TASK GOAL: From the text below on the Flink buffer deadlock fix, copy word for word the passage that starts with the words containing "One such instance" and ends with "get into 1.5.1?".

TEXT BLOCK:
* * *
[FLINK-9676][network] clarify contracts of BufferListener#notifyBufferAvailable() and fix a deadlock #6254

NicoK · 2018-07-04T14:48:13Z

What is the purpose of the change

When recycling exclusive buffers of a RemoteInputChannel and recycling (other/floating) buffers to the buffer pool concurrently while the RemoteInputChannel is registered as a listener to the buffer pool and adding the exclusive buffer triggers a floating buffer to be recycled back to the same
buffer pool, a deadlock would occur holding locks on LocalBufferPool#availableMemorySegments and RemoteInputChannel#bufferQueue but acquiring them in reverse order.

One such instance would be (thanks @zhijiangW for finding this):

Task canceler thread -> RemoteInputChannel1#releaseAllResources -> recycle floating buffers
 -> lock(LocalBufferPool#availableMemorySegments) -> RemoteInputChannel2#notifyBufferAvailable
 -> try to lock(RemoteInputChannel2#bufferQueue)

Task thread -> RemoteInputChannel2#recycle
 -> lock(RemoteInputChannel2#bufferQueue) -> bufferQueue#addExclusiveBuffer -> floatingBuffer#recycleBuffer
 -> try to lock(LocalBufferPool#availableMemorySegments)

@pnowojski and @tillrohrmann can you also have a quick look so that this can get into 1.5.1?

Brief change log

clarify the contract of BufferListener#notifyBufferAvailable() (see in the code)
* * *
RECORDS SHOWN:
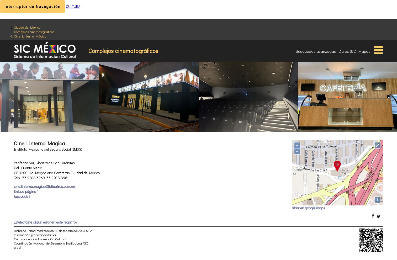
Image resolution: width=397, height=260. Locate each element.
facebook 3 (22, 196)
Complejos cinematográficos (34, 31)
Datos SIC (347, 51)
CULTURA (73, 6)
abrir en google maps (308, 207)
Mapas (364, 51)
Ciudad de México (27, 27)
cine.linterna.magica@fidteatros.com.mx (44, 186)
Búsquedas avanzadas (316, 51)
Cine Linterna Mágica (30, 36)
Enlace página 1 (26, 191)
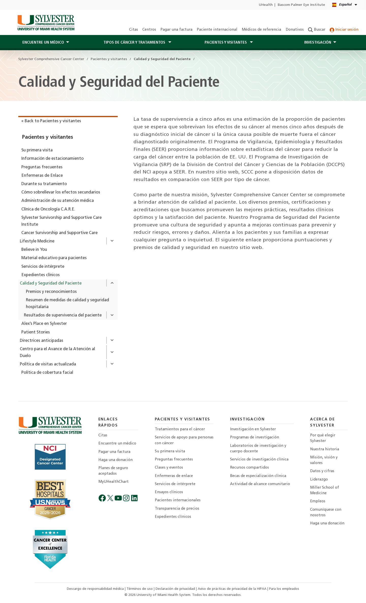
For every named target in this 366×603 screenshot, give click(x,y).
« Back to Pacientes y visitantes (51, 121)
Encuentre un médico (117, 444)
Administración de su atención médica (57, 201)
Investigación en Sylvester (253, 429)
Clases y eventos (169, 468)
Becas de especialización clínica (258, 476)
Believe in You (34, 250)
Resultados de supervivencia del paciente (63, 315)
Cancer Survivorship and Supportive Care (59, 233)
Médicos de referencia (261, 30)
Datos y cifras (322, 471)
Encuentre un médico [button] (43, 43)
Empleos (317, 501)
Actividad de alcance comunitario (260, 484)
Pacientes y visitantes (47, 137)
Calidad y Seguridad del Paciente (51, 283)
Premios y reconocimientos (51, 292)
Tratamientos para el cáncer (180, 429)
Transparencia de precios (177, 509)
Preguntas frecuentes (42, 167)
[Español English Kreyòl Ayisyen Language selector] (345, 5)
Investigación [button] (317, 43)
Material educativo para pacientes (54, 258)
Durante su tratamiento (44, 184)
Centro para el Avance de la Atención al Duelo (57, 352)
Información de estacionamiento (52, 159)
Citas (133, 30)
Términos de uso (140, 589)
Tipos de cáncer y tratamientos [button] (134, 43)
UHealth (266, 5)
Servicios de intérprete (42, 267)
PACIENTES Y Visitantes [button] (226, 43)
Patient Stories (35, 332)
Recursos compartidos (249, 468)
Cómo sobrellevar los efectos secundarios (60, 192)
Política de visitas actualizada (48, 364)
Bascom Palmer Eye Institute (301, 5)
* * *
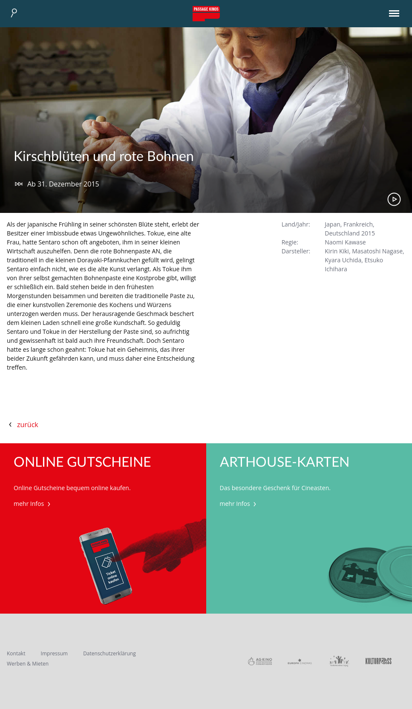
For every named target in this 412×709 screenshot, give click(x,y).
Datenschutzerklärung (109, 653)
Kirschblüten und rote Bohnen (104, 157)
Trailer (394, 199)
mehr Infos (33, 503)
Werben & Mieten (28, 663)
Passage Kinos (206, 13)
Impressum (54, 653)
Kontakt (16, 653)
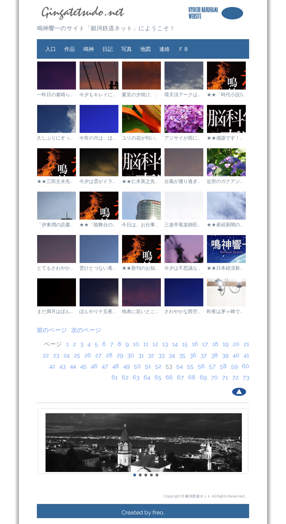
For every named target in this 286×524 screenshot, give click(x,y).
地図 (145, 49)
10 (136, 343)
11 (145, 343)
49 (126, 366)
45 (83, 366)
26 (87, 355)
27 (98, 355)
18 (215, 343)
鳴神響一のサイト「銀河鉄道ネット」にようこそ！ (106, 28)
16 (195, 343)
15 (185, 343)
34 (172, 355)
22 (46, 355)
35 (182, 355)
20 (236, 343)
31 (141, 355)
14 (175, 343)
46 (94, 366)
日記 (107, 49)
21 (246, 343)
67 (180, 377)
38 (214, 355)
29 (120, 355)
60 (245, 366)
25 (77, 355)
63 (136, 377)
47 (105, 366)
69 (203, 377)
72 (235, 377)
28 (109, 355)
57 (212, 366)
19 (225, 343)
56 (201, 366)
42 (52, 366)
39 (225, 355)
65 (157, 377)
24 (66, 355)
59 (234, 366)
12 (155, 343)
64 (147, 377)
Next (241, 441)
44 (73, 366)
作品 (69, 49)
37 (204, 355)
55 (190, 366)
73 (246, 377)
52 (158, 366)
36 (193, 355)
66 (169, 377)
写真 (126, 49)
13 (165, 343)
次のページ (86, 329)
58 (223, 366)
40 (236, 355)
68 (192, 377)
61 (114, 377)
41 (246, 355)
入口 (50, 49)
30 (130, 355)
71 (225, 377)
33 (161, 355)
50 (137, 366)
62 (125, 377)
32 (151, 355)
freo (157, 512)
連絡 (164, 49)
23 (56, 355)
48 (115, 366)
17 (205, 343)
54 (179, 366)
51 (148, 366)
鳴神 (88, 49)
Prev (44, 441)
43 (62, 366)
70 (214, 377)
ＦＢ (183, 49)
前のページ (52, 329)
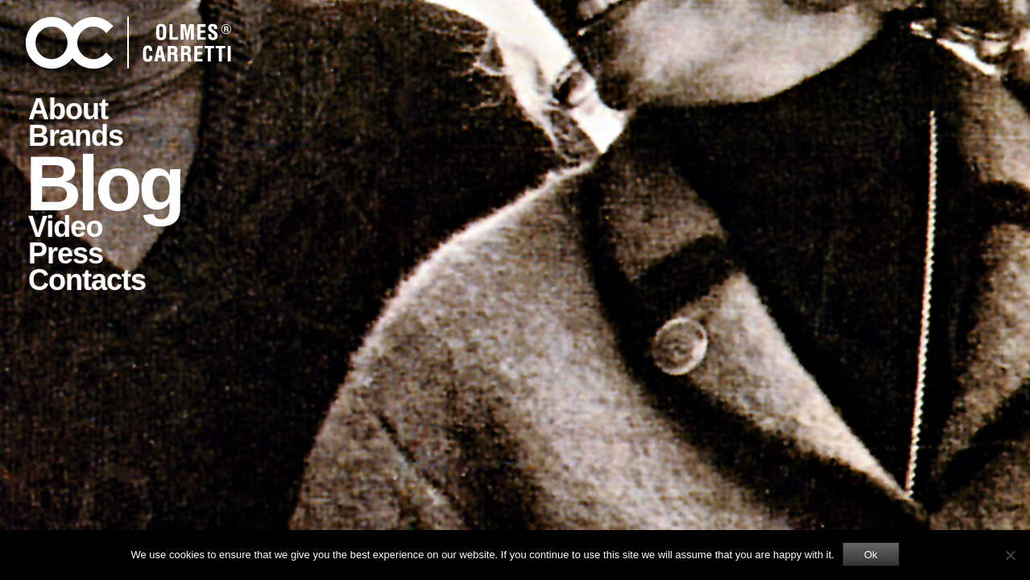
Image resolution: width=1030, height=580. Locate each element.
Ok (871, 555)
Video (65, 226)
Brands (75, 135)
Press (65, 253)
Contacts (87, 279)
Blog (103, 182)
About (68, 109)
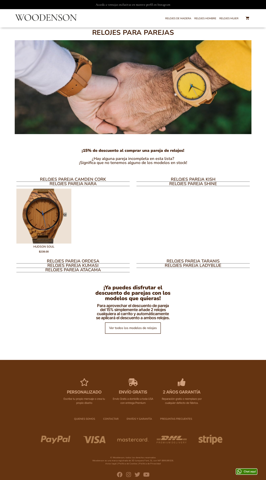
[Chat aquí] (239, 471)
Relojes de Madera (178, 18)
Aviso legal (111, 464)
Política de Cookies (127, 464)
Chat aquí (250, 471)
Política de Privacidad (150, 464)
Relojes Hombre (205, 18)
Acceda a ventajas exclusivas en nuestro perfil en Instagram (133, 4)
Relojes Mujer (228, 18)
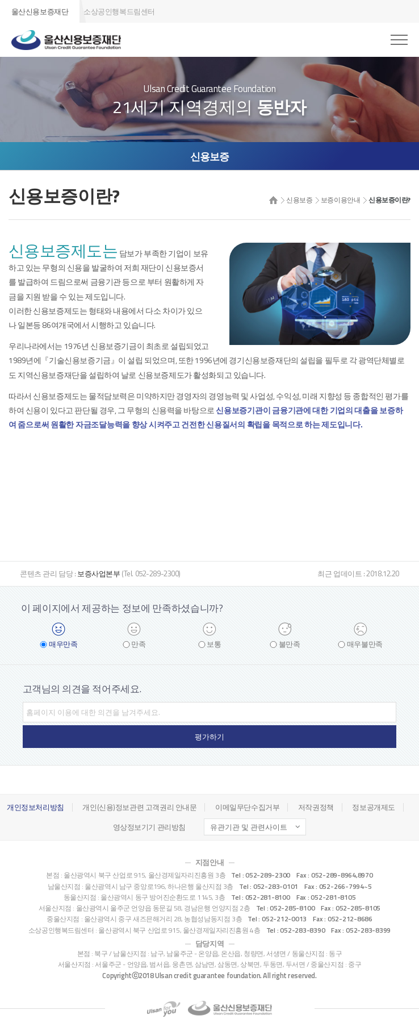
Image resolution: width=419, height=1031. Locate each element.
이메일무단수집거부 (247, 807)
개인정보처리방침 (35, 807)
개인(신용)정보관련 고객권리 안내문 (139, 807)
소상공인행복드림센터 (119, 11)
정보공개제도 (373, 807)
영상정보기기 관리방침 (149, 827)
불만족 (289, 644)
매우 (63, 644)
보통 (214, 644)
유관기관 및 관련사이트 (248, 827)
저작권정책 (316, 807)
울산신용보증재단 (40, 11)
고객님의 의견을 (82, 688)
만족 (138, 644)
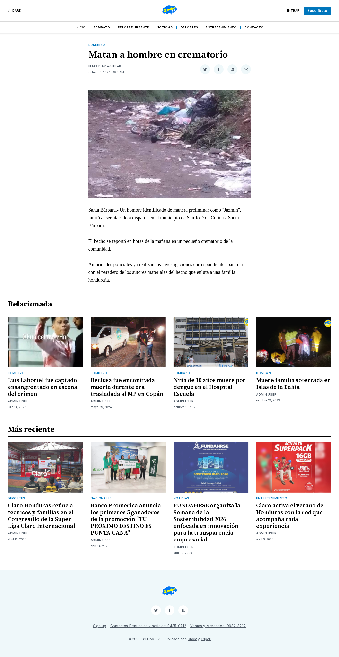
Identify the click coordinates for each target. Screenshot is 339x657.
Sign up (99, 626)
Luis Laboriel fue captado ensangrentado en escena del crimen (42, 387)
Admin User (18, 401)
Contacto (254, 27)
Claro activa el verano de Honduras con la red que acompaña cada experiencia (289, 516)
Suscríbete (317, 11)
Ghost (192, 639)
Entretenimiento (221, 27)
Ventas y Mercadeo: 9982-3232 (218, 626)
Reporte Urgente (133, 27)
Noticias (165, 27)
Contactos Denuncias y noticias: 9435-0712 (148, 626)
* * *
ANSWER TO THE EXERCISE:
One such instance would be (thanks @zhijiangW for finding this):

Task canceler thread -> RemoteInputChannel1#releaseAllResources -> recycle floating buffers
 -> lock(LocalBufferPool#availableMemorySegments) -> RemoteInputChannel2#notifyBufferAvailable
 -> try to lock(RemoteInputChannel2#bufferQueue)

Task thread -> RemoteInputChannel2#recycle
 -> lock(RemoteInputChannel2#bufferQueue) -> bufferQueue#addExclusiveBuffer -> floatingBuffer#recycleBuffer
 -> try to lock(LocalBufferPool#availableMemorySegments)

@pnowojski and @tillrohrmann can you also have a quick look so that this can get into 1.5.1?